Aku tak ingin bertele-tele dan membuatku semakin gugup.
“Nama?”
Akhirnya pertanyaan itu terdengar juga ditelingaku. Sudah seharusnya ia
menanyakannya.
“Nama?
Namaku—” belum sempat meneruskan kalimatku, sebuah suara tercipta dari saku jas
yang kupakai. Segera kuambil ponsel yang sedang berdering itu dan mendapati
sebuah nama tertera di layar. Disana tertulis penelpon bernama Kyungsoo. Ku
mengerutkan keningku dan meminta izin pada Ha Yi untuk meninggalkannya
sebentar, menjawab telepon.
“Kyungsoo-ya!
Ada apa kau menghubungiku?” tanyaku pada adik angkatku. Ia anak angkat dari
orang tuaku. Meski begitu aku sangat menyayanginya dan menganggapnya seperti
adikku sendiri.
“Hyung! Cepat pulang ke Jepang! Appa! Appa! Appa tadi pingsan
dan sekarang berada di ruang ICU! Sepertinya penyakit Appa kambuh!” nada panik dapat kurasakan dari ujung telepon yang
berhasil pula mempengaruhiku untuk panik juga. Segera ku tutup sambungan
teleponku dengan Kyungsoo dan langsung mencari taksi untuk segera pergi ke
bandara dan mencari tiket pesawat untuk ke Jepang secepatnya.
Dalam
perjalanan, ku sempatkan mengirimi Ha Yi sebuah pesan singkat untuk tidak
menungguku. Terbesit rasa penyesalan di dalam benakku meninggalkan Ha Yi
sendirian disana. Meski ia sudah mengiriminya sebuah pesan dan sudah pula
meminta maaf di pesan itu, tetap saja ada yang mengganjal di pikirannya.
Taksi
yang kunaiki telah berhenti melaju dan telah terparkir rapi disamping jalan
bandara. Kini, waktunya ku harus keluar dari tempat ini. Segera ku ambil uang
yang terdapat di tasku dan melesat keluar. Pertama yang kucari adalah kamar
mandi. Sangat tidak lucu jika ada penumpang yang memakai baju seragam sekolah
saat naik ke pesawat. Untung saja hari ini ada pelajaran olahraga. Setidaknya
aku dapat mengganti celanaku dengan celana training dan memakai jaket yang
kupakai.
Setelah
selesai, segera ku menuju tempat tiket untuk mencari tahu kepergian pesawat ke Jepang
yang terdekat. Baru dalam perjalanan kesana tiba-tiba saja aku lupa bahwa aku
tidak membawa passport. Bodoh! Ku
mengumpat pada diriku sendiri. Bagaimana bisa ku tidak kerumah dulu untuk
mengambil passport? Bodohnya!
Berkali-kali kupukuli kepalaku ringan, menggertakkan berkali-kali gigiku hingga
seseorang memanggil.
“Baro-ya!!
Sini!”
Sebuah
suara yang kukenal tiba-tiba saja terdengar ditelingaku. Rasa bahagia
menghampiriku ketika tahu bahwa kakak laki-lakiku juga ada dibandara. Kenapa
aku lupa kalau di Korea aku tinggal bersama kakak laki-kaliku?Jika ayah sakit,
bukankah kakak laki-lakiku itu juga akan ke Jepang? Ah~ Sungguh bodohnya,
diriku!
“Hyung!”
“Kenapa kau tidak menelpon dulu kalau
mau ke bandara? Ini passport-mu dan
ini tiketnya. Penerbangan ke Jepang 30 menit lagi, lebih baik kita segera ke
pesawat. Kajja!” suara Dong Hae hyung berhasil membuatku bernapas lega.

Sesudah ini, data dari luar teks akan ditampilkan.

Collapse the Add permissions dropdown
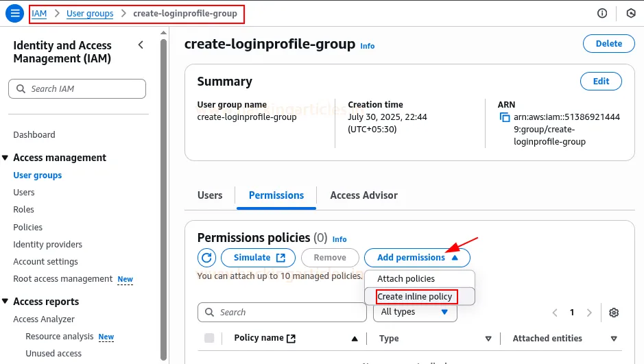 (417, 258)
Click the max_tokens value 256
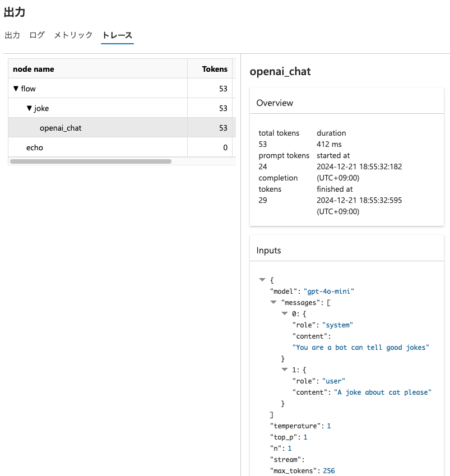The image size is (450, 476). point(328,471)
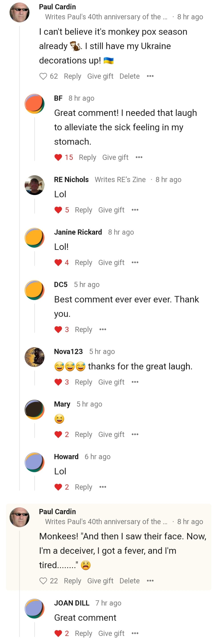Click Mary's dark circle avatar
This screenshot has width=216, height=644.
[x=35, y=410]
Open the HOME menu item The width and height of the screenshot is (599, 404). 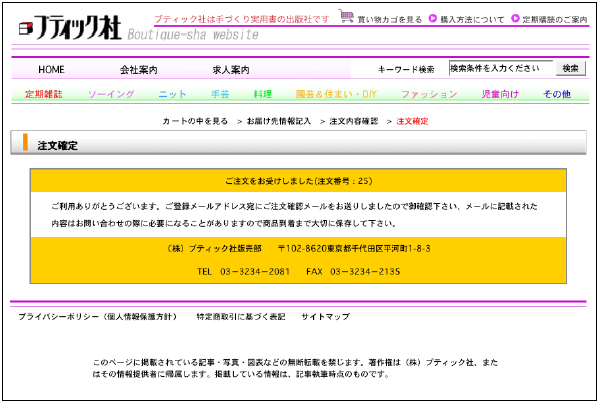pyautogui.click(x=51, y=70)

Lalu segera kuikuti tubuh Dong Hae hyung
untuk menuju ke pesawat.
****
“Hyung!” pekik seseorang setelah melihat
kedatanganku di Rumah Sakit dimana ayahku dirawat. Ia adalah Kyungsoo yang
terduduk disalah satu bangku disekitar ruang ICU bersama ibuku yang masih
terisak menangis. Kupercepat langkahmenghampiri mereka, sedangkan Dong Hae hyung masih berada di parkiran rumah
sakit mengambil barang yang ia tinggalkan saat kami baru saja sampai berada di
lobi rumah sakit.
“Hyung! Appa~ dia disa—” Belum sempat Kyungsoo meneruskan perkatannya,
segera ku peluk ia ringan lantas menahan air mata yang sudah berada dipelupuk
mataku. Aku tak ingin terlihat lemah di hadapan adik laki-laki-kuini. Aku tak
ingin melihatnya menjadi lebih sedih ketika melihatku menangis.
“Ia
akan baik-baik saja, Kyungsoo-ya. Percayalah pada hyung.” ucapku meyakinkannya. Ia hanya membalasku dengan anggukan.

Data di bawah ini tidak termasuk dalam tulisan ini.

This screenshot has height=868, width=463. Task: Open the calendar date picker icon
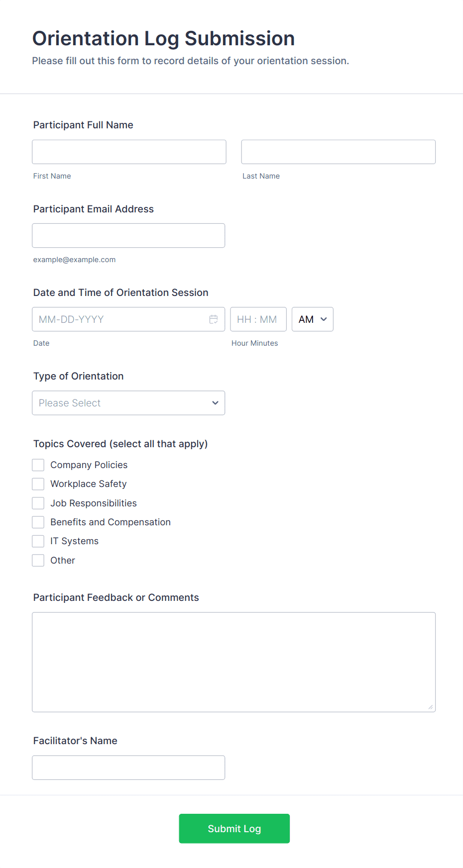tap(214, 319)
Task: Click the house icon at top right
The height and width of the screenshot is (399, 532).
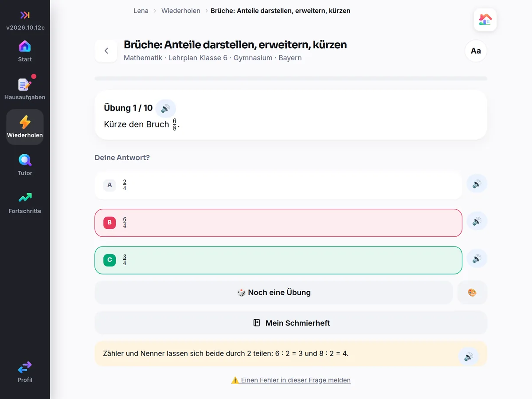Action: click(485, 20)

Meski tanpa ia sadari, ia masih saja menangis. Ku hela napasku pelan, melihat ibuku
yang tak bergeming, memegang sapu tangan yang sudah basah akan air matanya. Ku
lepas pelukanku pada Kyungsoo dan berjalan ke arah ibuku yang hanya berjarak
beberapa langkah saja dari tempatku berdiri.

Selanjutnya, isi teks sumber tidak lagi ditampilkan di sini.